Marla Mindelle (Photo: Evan Zimmerman for MurphyMade)
Titanique
By Deirdre Donovan
A deliriously camp send-up that gleefully rewrites pop culture history, Titanique finds Céline Dion commandeering the Titanic’s legacy with a jukebox score and a wink that never fades. Yet for all its riotous invention and winning performances, this Broadway transfer can feel like a tidal wave of gags—so relentless at times that audiences may find themselves more breathless than buoyed.
Co-written by Tye Blue, Marla Mindelle, and Constantine Rousouli, the Olivier Award-winning musical comedy Titanique arrives on Broadway as a gleeful outlier. After an embryonic 2017 debut in Los Angeles, it found its footing at the scrappy Asylum NYC in 2022 before transferring to the Daryl Roth Theatre later that year and launching a string of international productions.
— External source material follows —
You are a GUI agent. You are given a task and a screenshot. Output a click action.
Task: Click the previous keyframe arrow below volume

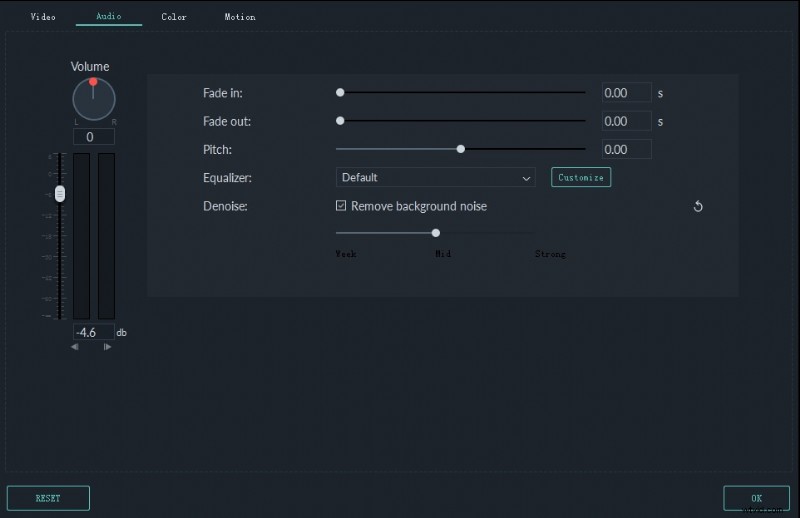point(75,347)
Now, propelled by Mindelle and a game ensemble, Titanique docks on the Great White Way as a full-blown phenomenon—one that, like Oh, Mary!, thrives on audacity and impeccable comic timing.

Marla Mindelle and the Ensemble (Photo: Evan Zimmerman for MurphyMade)
The premise is deliciously absurd: in the present day, Dion hijacks a Titanic museum tour, claiming she survived the disaster and is ready to set the record straight. From there, she spins her own wildly embellished account of what “really” happened to Jack, Rose, and the ship’s other doomed passengers. The zaniness only escalates, with bursts of improvisation, cheeky asides to cardboard cutouts of Patti LuPone and Nicole Scherzinger, and a camp sensibility heavily indebted to RuPaul’s Drag Race.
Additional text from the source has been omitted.